7. Coloring the Sierpinski Triangle
The Sierpinski triangle is now displayed in completely different colors,
compared to the image produced by the previous page.
[Run the program]
The clearScr function allows a default background color and a default drawing color to be provided. It enables both colors to be specified in the single line of the source code. In the source code, the single call to the function trianglep does not specify an explicit color anymore, which makes it use the default drawing color.
Compared to the previous page, the number of levels has been increased to 7.
As the number of levels of the Sierpinski triangle is being increased, the triangle
will actually become thinner and thinner. With a sufficiently high number of levels,
the entire triangle would disappear, as the Sierpinski triangle has a total area of zero.
At the same time, it has infinite sum of all edge lengths.
It is an extraordinary shape, indeed.
[Run the program]
On the next page, RGB triplets are used for coloring the Sierpinski triangle.
8. Coloring by RGB Triplets
The drawing of the Sierpinski triangle is now in gold color on a blue background,
which looks very different than the image produced by the previous page.
[Run the program]
ZedLX allows colors to be given by RGB triplets inside the square brackets. It is important to note that the three RGB color components must be given as linear values in range of 0 to 100, as the data type 'color' in ZedLX is defined that way. The colors are then converted to the sRGB color space as they are displayed.
The number of levels of Sierpinski triangle is still 7, therefore it has not been increased.
There is not much point in increasing the level further, as the drawing is
quickly approaching the maximum resolution of the output image.
[Run the program]
On the next page, we examine the level of detail of the Sierpinski triangle.
9. Depth of Recursion
We now present a quick image sequence of a Sierpinski triangle with
increasing depth of recursion. The depth of recursion equals the level of detail.

- [Data section]
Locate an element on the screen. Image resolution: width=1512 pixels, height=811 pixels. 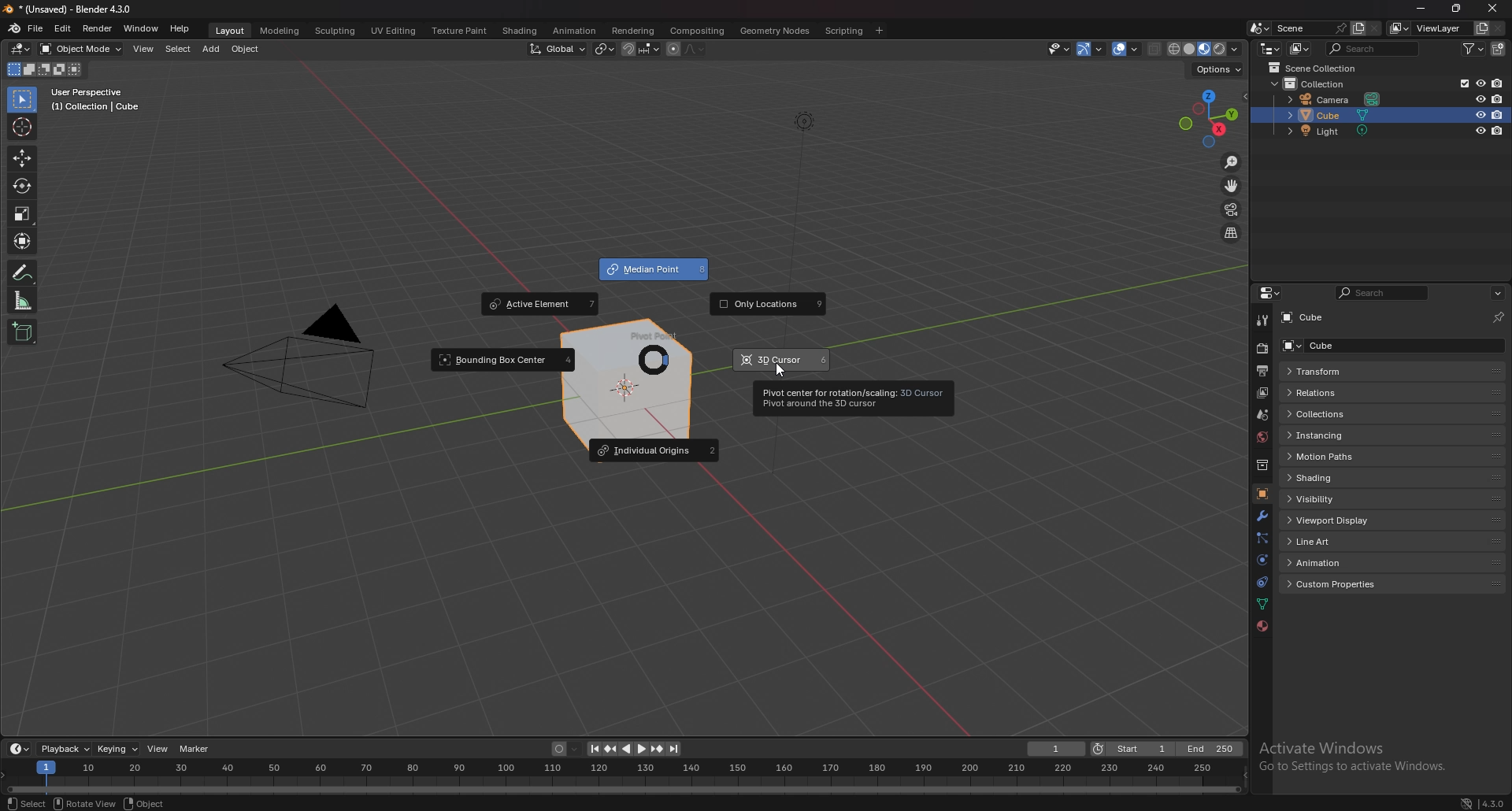
relations is located at coordinates (1339, 392).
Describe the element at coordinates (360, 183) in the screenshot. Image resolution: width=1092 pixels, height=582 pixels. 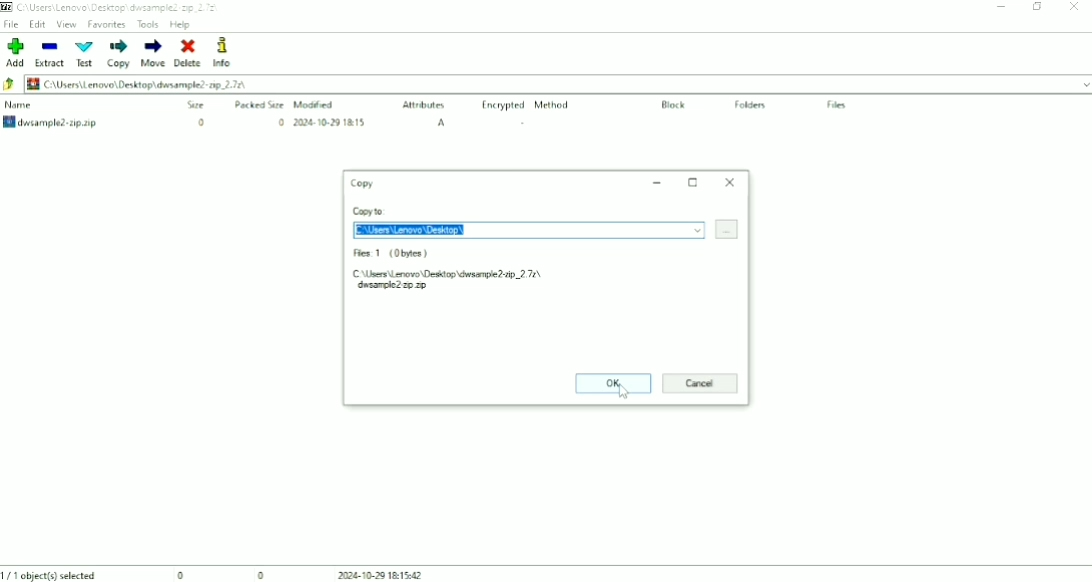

- [Work to be completed]
Write the next part of the excerpt on coloring the Sierpinski triangle, picking up right after its final sentence.

- [Exercise response]
[Run the program]
At any iteration of the main for loop, the level of detail is equal to the value of the loop's variable i. The level of detail starts from 0, ends at less than 9, and it is increased by one in each iteration of the loop. Each iteration lasts about one second, which is ensured by the call to the sleepMs function. This function produces a pause, where the argument is in milliseconds.
The end result is that a sequence of images is produced, showing the effect of increasing levels of detail of the Sierpinski triangle.
If you like this tutorial, you can use the gray sharing buttons to share it with your friends. The sharing buttons create a link to the current page. The buttons for Twitter, Facebook, Pinterest, Reddit and LinkedIn are provided.
10. Animating the Sierpinski Triangle
We now present an animation of a rotating Sierpinski triangle, displayed in the gold color
on the dark blue background.
[Run the program]
The usual facilities for animating objects in ZedLX have been employed. It is very easy to add animation to ZedLX programs. The source code shows the facilities employed to create this animation: vertical synchronization, clear screen, current time, and vector arithmetic with rotations in degrees. [Run the program]
With this page, we complete our tutorial on drawing the Sierpinski triangle. Click on the 'Articles' button at the top to select another article. We also suggest taking a peak into our main 'Gallery' of programs, and taking a look into 'Overview' of our main programming tutorial for beginners. Have fun!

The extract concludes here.